To run a successful law firm– whether it’s a solo practice or a large firm– you’ll need to not only excel in the areas of law you’re practicing in but also in all matters of running the practice itself. Running a legal practice comes with its own unique set of challenges that even the most prepared lawyer setting out to start a new practice may find themselves overwhelmed with. I’m here to help make the job of running your law office just a little easier. Welcome back to Mike’s Office Management Tips.
— Mike Campbell
If you’re considering starting a law firm or you’d like to branch off from the law firm you currently work for, there are many things to consider. One of the most significant decisions you will make is which type of law firm management structure you plan to use.
The type of business structure you choose for your law firm will ultimately affect your business operations. Therefore, it’s essential to thoroughly research your options so you can make the best decision for your firm and your future. So let’s take a look at the different management structures you have to choose from.
Common Business Structures for Law Firms
A sole proprietorship is precisely what it sounds like—the business is structured and owned by one person who is liable for any and all of the law firm’s obligations. This is the simplest of the law firm management structures.
While you don’t need to file any forms with the state as a sole proprietorship, you may need to obtain specific licenses and permits per your state laws. Any revenue your law firm generates will be reported via your personal income tax return.
In terms of the advantages of a sole proprietorship, costs are typically lower, taxes are more manageable, and you have complete control of your law firm. However, it’s important to remember that you are liable for any debts incurred, and you also have to pay self-employment taxes.
With a partnership, a law firm has two or more people who own and run the business. The partnership can be general or limited, depending on the agreement between the partners in terms of responsibilities and obligations. Depending on the state your firm resides in, you could have the option of defining your business as a limited liability partnership (LLP).
In a partnership, taxes are paid through the partner’s individual tax returns, and partners owe fiduciary duties to each other. In terms of liability, partners are personally responsible for the partnership’s obligations.
Partnerships typically come with low formation costs, and employees are incentivized to become partners. Profit-sharing and potential disputes, however, are some of the downsides.
Limited Liability Company
A limited liability company (LLC) is a business where members are not liable for the acts and debts of the company; however, it can opt to be taxed as a partnership.
To become an LLC, a law firm needs to file organization papers with the state it resides in and develop an operating agreement on how the firm will be run.
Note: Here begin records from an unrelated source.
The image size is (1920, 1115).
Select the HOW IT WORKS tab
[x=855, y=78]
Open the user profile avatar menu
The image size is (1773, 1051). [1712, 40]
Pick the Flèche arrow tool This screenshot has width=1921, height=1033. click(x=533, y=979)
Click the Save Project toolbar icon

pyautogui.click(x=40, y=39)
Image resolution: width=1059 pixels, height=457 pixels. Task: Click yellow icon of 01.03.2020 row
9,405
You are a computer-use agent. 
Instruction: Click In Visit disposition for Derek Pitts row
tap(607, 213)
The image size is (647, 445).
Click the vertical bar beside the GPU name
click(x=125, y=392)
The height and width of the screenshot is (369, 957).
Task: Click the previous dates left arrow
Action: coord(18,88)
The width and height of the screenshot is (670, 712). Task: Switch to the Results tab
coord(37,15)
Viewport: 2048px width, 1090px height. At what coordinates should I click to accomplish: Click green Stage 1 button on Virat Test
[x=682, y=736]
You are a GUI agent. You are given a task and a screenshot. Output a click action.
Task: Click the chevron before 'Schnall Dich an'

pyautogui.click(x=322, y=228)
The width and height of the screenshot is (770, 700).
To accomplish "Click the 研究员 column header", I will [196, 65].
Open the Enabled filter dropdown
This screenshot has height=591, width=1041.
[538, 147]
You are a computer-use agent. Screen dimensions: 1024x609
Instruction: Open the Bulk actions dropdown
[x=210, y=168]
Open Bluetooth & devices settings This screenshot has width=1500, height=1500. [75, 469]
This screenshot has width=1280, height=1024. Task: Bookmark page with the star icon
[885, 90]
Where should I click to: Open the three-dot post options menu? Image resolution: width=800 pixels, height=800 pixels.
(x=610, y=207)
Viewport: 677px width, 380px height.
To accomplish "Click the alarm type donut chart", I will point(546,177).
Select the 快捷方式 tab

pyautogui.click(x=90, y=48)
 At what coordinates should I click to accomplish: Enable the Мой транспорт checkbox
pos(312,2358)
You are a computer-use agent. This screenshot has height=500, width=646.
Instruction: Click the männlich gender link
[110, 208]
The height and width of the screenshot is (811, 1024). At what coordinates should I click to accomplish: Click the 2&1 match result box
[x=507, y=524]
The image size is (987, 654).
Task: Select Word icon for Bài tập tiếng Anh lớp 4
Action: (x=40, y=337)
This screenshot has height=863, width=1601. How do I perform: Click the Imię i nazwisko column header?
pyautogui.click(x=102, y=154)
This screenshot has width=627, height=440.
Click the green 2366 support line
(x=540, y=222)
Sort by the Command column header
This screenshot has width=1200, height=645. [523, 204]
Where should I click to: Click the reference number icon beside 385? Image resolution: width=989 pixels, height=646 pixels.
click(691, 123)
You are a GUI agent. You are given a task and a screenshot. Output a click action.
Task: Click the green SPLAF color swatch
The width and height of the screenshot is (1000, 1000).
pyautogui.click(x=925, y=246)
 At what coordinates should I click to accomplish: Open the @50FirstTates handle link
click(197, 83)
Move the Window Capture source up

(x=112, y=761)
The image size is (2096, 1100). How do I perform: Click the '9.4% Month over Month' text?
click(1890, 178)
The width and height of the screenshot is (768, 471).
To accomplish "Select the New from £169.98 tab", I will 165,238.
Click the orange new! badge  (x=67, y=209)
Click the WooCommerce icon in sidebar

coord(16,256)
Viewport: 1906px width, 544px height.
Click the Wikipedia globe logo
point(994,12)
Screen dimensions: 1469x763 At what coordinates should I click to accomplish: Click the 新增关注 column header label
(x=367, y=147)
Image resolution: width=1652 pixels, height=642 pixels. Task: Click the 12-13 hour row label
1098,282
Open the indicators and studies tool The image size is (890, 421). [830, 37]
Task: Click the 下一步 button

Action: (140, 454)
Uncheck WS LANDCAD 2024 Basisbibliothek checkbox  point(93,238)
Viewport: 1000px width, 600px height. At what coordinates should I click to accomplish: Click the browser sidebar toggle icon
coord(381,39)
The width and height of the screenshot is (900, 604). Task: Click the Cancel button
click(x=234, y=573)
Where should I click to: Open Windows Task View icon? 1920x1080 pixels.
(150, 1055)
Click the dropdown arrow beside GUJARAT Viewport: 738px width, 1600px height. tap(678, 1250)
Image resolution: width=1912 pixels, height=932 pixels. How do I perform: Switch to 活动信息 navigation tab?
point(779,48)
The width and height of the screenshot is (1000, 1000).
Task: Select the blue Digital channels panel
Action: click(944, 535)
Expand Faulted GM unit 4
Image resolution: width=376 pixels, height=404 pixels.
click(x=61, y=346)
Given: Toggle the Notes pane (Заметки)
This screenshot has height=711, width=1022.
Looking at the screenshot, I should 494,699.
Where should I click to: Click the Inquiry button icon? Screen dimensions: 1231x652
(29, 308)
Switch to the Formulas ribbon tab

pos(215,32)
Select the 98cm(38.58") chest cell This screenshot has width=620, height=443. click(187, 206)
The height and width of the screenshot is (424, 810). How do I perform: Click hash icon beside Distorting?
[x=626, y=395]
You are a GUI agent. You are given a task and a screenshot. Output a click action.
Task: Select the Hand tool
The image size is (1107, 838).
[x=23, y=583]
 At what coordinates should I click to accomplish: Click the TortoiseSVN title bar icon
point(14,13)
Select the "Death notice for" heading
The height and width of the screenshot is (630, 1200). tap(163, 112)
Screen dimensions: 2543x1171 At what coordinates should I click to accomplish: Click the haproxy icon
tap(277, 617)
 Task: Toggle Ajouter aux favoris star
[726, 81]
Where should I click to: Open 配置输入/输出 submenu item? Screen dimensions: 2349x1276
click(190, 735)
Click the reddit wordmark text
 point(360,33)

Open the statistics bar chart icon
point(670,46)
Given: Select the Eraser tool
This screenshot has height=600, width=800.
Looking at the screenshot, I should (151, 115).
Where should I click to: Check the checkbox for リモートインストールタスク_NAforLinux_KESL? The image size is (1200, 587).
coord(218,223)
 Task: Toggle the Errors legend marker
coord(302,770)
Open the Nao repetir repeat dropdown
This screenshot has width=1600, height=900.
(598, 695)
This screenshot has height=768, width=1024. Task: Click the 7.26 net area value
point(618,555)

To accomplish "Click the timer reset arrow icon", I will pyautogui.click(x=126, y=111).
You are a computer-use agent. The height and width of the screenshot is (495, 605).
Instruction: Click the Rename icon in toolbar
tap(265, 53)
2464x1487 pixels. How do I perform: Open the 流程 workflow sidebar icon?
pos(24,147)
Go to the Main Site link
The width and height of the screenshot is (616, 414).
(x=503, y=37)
In regard to taxes, an LLC can choose to be taxed as a partnership or corporation.
Corporations are considered unique entities with limited liability. They are owned by shareholders. If you’re looking to incorporate your law firm, you need to file the proper paperwork with the state, prepare bylaws that govern the law firm, and observe certain corporate formalities.
In terms of taxes, corporations are taxed when they earn profits. In addition, any dividends are distributed to shareholders are also taxed.
Starting a law firm requires a lot of decisions, especially when you’re trying to determine which law firm management structure. With the information above, you’ll be able to figure out how best to proceed to get your business off the ground.